* [Exercise brief]:
Your answer should be an exact copy of the data.

* [Records supplied]:
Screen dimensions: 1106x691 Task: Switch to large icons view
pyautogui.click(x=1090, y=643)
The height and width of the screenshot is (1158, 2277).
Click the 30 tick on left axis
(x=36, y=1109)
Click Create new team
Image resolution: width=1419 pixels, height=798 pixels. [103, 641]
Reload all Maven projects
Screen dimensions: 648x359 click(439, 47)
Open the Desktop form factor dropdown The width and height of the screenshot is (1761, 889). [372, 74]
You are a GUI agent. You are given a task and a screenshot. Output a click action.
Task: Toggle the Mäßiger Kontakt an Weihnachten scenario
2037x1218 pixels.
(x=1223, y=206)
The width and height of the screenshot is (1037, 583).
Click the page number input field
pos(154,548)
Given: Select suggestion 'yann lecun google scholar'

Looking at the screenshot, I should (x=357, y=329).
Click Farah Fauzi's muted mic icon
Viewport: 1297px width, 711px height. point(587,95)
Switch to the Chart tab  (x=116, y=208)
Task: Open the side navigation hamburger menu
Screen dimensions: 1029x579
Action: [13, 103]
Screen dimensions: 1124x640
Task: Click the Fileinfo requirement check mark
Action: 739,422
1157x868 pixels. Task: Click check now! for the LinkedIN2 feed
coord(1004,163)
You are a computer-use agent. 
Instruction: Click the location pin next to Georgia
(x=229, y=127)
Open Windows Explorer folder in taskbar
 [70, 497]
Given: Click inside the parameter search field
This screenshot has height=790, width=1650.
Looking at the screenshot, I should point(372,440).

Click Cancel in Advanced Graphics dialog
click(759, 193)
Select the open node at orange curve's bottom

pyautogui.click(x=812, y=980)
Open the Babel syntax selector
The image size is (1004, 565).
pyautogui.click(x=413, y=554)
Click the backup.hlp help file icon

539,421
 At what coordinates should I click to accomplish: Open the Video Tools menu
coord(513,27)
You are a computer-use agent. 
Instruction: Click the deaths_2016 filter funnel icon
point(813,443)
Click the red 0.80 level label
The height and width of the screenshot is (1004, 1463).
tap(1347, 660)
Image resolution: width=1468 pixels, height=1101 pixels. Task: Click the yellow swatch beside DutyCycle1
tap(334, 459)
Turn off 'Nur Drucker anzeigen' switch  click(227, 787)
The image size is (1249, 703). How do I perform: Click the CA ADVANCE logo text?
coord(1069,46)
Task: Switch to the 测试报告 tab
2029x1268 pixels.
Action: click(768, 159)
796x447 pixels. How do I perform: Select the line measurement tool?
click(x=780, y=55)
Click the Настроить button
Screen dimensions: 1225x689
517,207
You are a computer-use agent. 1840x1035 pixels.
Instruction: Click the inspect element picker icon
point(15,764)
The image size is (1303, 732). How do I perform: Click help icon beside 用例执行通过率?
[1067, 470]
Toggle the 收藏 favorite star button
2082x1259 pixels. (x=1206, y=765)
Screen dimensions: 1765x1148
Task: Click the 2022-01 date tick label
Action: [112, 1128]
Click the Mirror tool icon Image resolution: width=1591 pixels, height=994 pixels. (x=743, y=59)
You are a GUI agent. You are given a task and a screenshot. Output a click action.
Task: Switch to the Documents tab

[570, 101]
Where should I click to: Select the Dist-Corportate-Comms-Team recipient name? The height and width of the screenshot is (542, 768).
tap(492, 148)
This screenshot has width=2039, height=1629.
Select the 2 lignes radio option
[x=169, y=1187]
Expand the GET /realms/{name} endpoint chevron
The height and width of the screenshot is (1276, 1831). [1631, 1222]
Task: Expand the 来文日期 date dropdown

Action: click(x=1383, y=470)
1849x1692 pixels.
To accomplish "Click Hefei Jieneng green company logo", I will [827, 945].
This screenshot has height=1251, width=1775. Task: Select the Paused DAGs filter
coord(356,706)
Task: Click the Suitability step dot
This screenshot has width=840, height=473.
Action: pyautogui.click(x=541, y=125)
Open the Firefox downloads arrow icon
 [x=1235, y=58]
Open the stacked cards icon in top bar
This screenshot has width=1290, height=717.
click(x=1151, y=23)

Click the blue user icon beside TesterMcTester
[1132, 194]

* [Output]:
Screen dimensions: 1106x691 Task: Switch to large icons view
pyautogui.click(x=1090, y=643)
The height and width of the screenshot is (1158, 2277).
Click the 30 tick on left axis
(x=36, y=1109)
Click Create new team
Image resolution: width=1419 pixels, height=798 pixels. [103, 641]
Reload all Maven projects
Screen dimensions: 648x359 click(439, 47)
Open the Desktop form factor dropdown The width and height of the screenshot is (1761, 889). [372, 74]
You are a GUI agent. You are given a task and a screenshot. Output a click action.
Task: Toggle the Mäßiger Kontakt an Weihnachten scenario
2037x1218 pixels.
(x=1223, y=206)
The width and height of the screenshot is (1037, 583).
Click the page number input field
pos(154,548)
Given: Select suggestion 'yann lecun google scholar'

Looking at the screenshot, I should (x=357, y=329).
Click Farah Fauzi's muted mic icon
Viewport: 1297px width, 711px height. point(587,95)
Switch to the Chart tab  (x=116, y=208)
Task: Open the side navigation hamburger menu
Screen dimensions: 1029x579
Action: [13, 103]
Screen dimensions: 1124x640
Task: Click the Fileinfo requirement check mark
Action: 739,422
1157x868 pixels. Task: Click check now! for the LinkedIN2 feed
coord(1004,163)
You are a computer-use agent. 
Instruction: Click the location pin next to Georgia
(x=229, y=127)
Open Windows Explorer folder in taskbar
 [70, 497]
Given: Click inside the parameter search field
This screenshot has height=790, width=1650.
Looking at the screenshot, I should point(372,440).

Click Cancel in Advanced Graphics dialog
click(759, 193)
Select the open node at orange curve's bottom

pyautogui.click(x=812, y=980)
Open the Babel syntax selector
The image size is (1004, 565).
pyautogui.click(x=413, y=554)
Click the backup.hlp help file icon

539,421
 At what coordinates should I click to accomplish: Open the Video Tools menu
coord(513,27)
You are a computer-use agent. 
Instruction: Click the deaths_2016 filter funnel icon
point(813,443)
Click the red 0.80 level label
The height and width of the screenshot is (1004, 1463).
tap(1347, 660)
Image resolution: width=1468 pixels, height=1101 pixels. Task: Click the yellow swatch beside DutyCycle1
tap(334, 459)
Turn off 'Nur Drucker anzeigen' switch  click(227, 787)
The image size is (1249, 703). How do I perform: Click the CA ADVANCE logo text?
coord(1069,46)
Task: Switch to the 测试报告 tab
2029x1268 pixels.
Action: click(768, 159)
796x447 pixels. How do I perform: Select the line measurement tool?
click(x=780, y=55)
Click the Настроить button
Screen dimensions: 1225x689
517,207
You are a computer-use agent. 1840x1035 pixels.
Instruction: Click the inspect element picker icon
point(15,764)
The image size is (1303, 732). How do I perform: Click help icon beside 用例执行通过率?
[1067, 470]
Toggle the 收藏 favorite star button
2082x1259 pixels. (x=1206, y=765)
Screen dimensions: 1765x1148
Task: Click the 2022-01 date tick label
Action: [112, 1128]
Click the Mirror tool icon Image resolution: width=1591 pixels, height=994 pixels. (x=743, y=59)
You are a GUI agent. You are given a task and a screenshot. Output a click action.
Task: Switch to the Documents tab

[570, 101]
Where should I click to: Select the Dist-Corportate-Comms-Team recipient name? The height and width of the screenshot is (542, 768).
tap(492, 148)
This screenshot has width=2039, height=1629.
Select the 2 lignes radio option
[x=169, y=1187]
Expand the GET /realms/{name} endpoint chevron
The height and width of the screenshot is (1276, 1831). [1631, 1222]
Task: Expand the 来文日期 date dropdown

Action: click(x=1383, y=470)
1849x1692 pixels.
To accomplish "Click Hefei Jieneng green company logo", I will [827, 945].
This screenshot has height=1251, width=1775. Task: Select the Paused DAGs filter
coord(356,706)
Task: Click the Suitability step dot
This screenshot has width=840, height=473.
Action: pyautogui.click(x=541, y=125)
Open the Firefox downloads arrow icon
 [x=1235, y=58]
Open the stacked cards icon in top bar
This screenshot has width=1290, height=717.
click(x=1151, y=23)

Click the blue user icon beside TesterMcTester
[1132, 194]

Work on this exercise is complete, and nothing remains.